In Tokyo, the Nikkei 225 lost 2.5%. In China, the Shanghai Composite was up 0.4%, while the Hang Seng in Hong Kong declined 0.1%. In Sydney, the S&P/ASX 200 fell 0.1%.
"The rally that began in April is finally feeling its age. What we are seeing today wasn't just a dip; it was a full-scale reality check. Japan's Nikkei dropped over 4%, its biggest single-session hit in half a year, as traders bolted from the same AI and chip names they'd been worshipping all summer," SPI Asset Management analyst Stephen Innes commented.
"This wasn't the usual intraday shake-out. It felt more like the oxygen suddenly thinning at the top of a mountain that everyone assumed had no summit. After months of crowding into the AI complex, investors are discovering that even the 'new economy' trades breathe the same air as the old one. Palantir dropped 8% despite raising guidance — the kind of move that screams "positioning exhaustion" rather than disappointment."
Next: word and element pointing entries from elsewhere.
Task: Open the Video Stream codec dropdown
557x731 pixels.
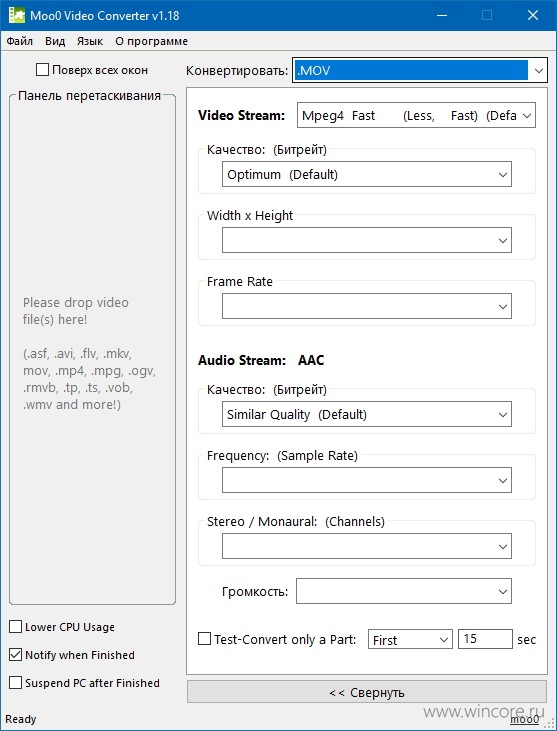Action: coord(416,115)
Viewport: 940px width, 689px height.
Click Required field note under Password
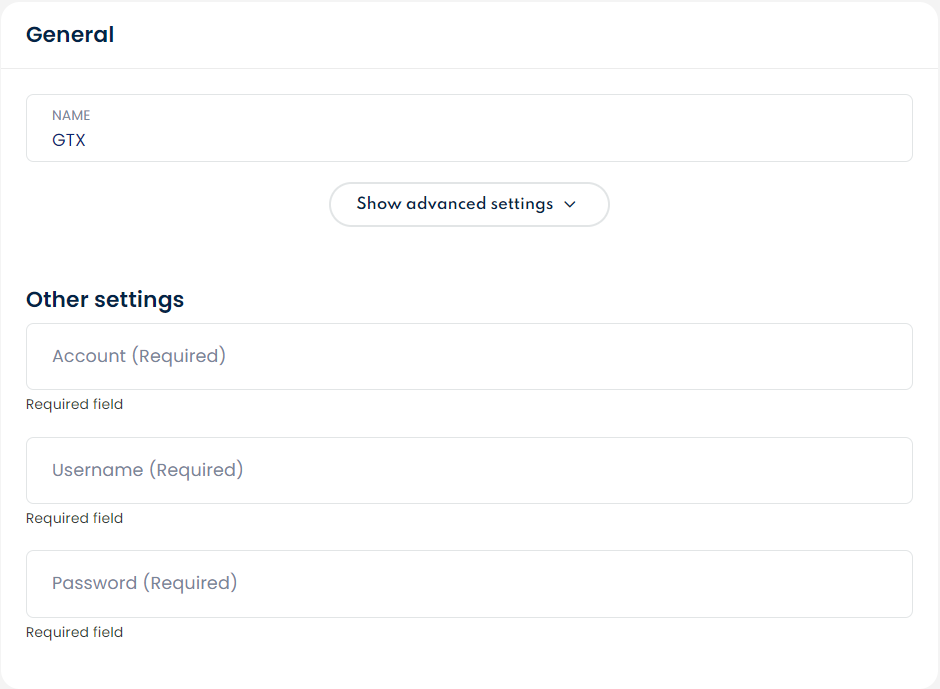pos(74,632)
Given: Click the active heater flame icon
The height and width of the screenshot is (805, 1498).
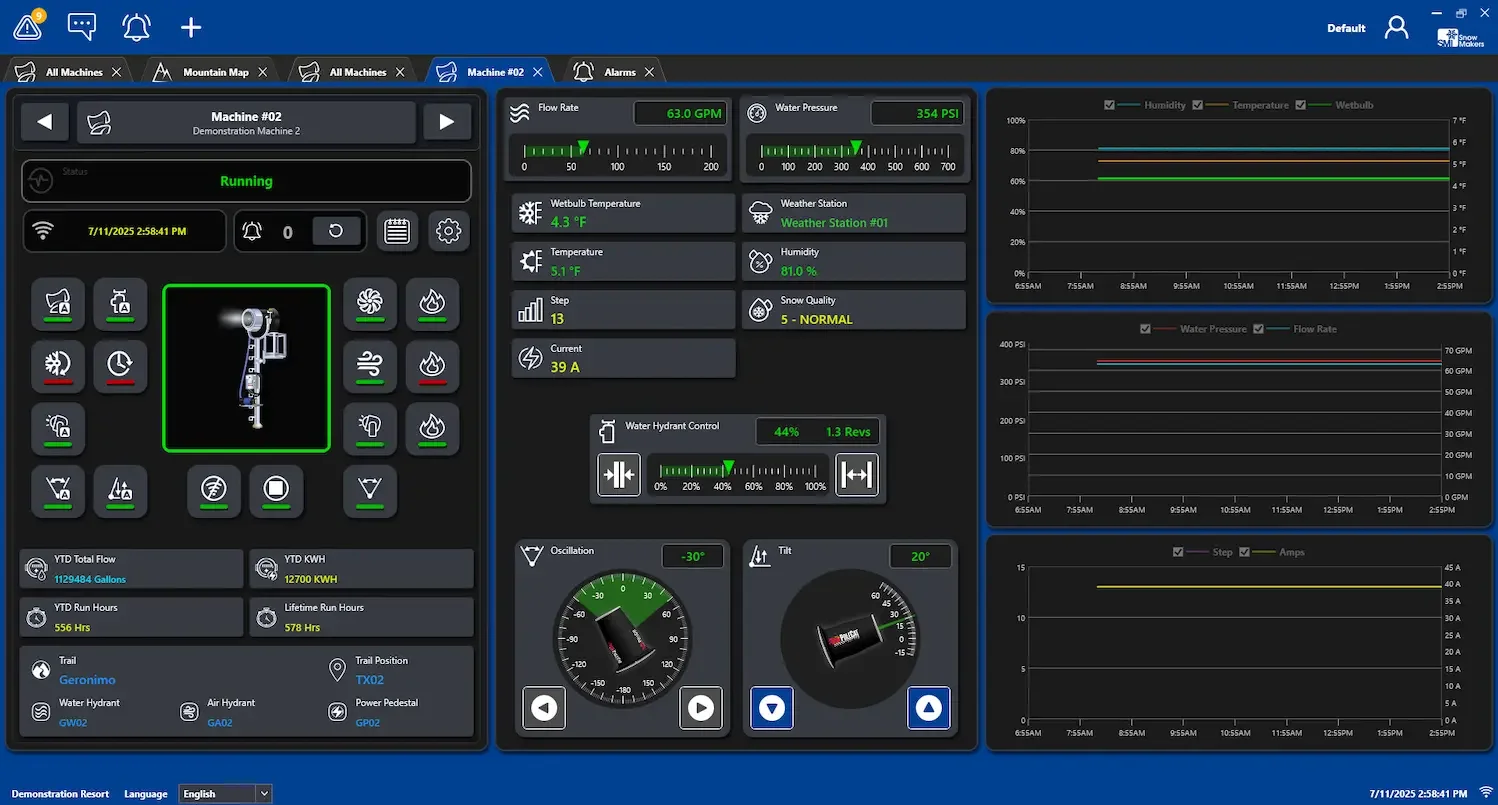Looking at the screenshot, I should point(433,304).
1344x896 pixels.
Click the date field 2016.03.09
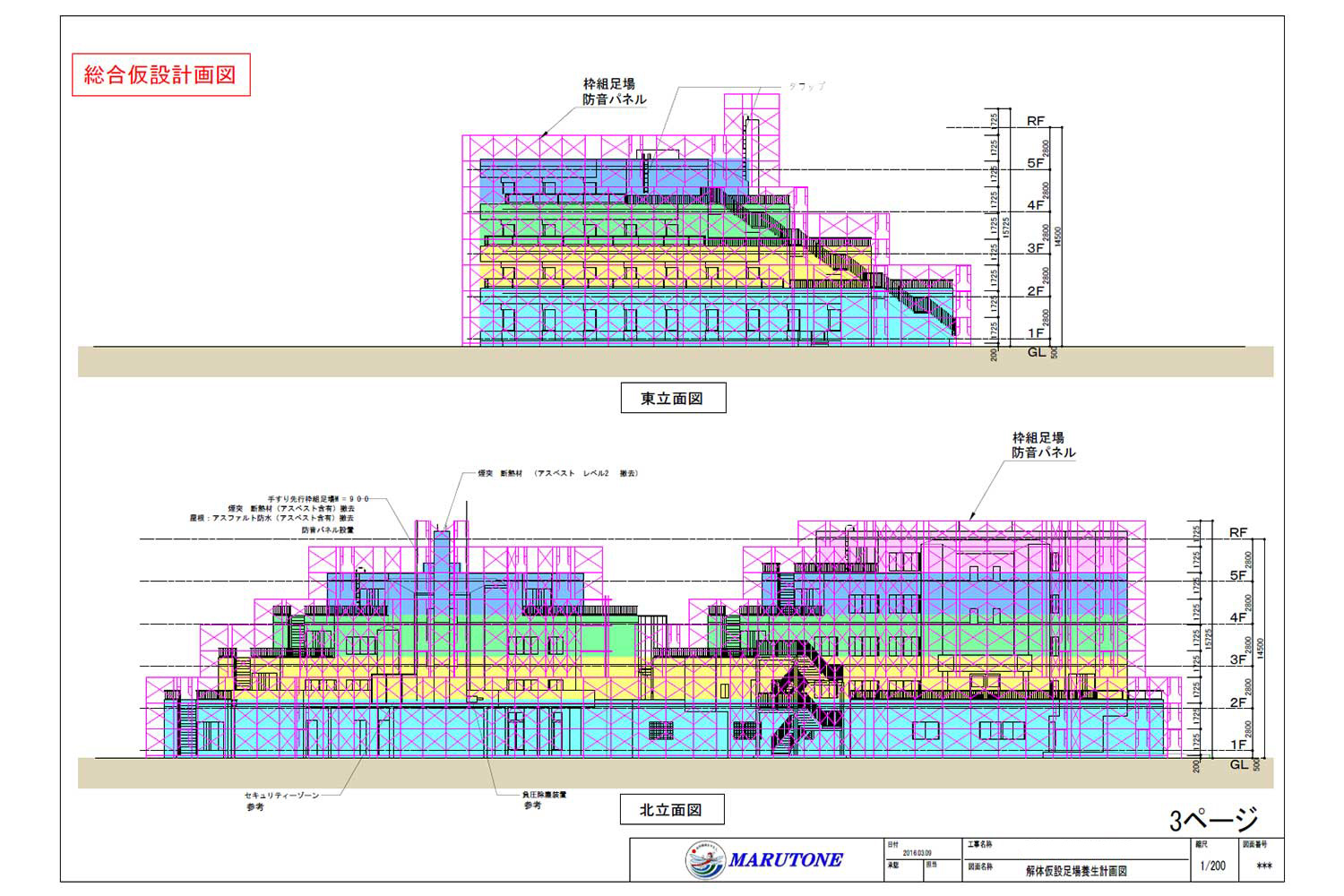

Focus on Wednesday will be on the ADP private payrolls report in the US, some rare light during a data blackout amid the government shutdown.
Pepperstone analyst Michael Brown commented: "Focus falls mainly on US releases, with the October ADP employment report due this lunchtime taking on extra importance in the absence of an official BLS labour market report at the end of the week, and with the data set to point to 40,000 private sector jobs having been added last month. The latest ISM services survey is also due, with the headline index seen rising back into expansionary territory, at 50.7."
Sterling fell to USD1.3028 on Wednesday morning, from USD1.3045 at the time of the London equities close on Tuesday. The euro ebbed to USD1.1489 from USD1.1494. Against the yen, the dollar rose to JPY153.66 from JPY153.41.
Brent traded at USD64.46 a barrel, barely budging from USD64.48. Gold declined slightly to USD3,969.01 an ounce from USD3,971.09.
The yield on the 10-year US Treasury ebbed to 4.08% from 4.10%. The 30-year yield faded to 4.66% from 4.67%.
Wednesday's global economic calendar has composite PMI readings in the UK, US and the eurozone plus ADP private payroll data in the US.
Wednesday's UK corporate calendar has half-year results from food and clothing retailer Marks & Spencer plus trading statements from housebuilder Barratt Redrow, engineer Weir Group, and pub operator JD Wetherspoon.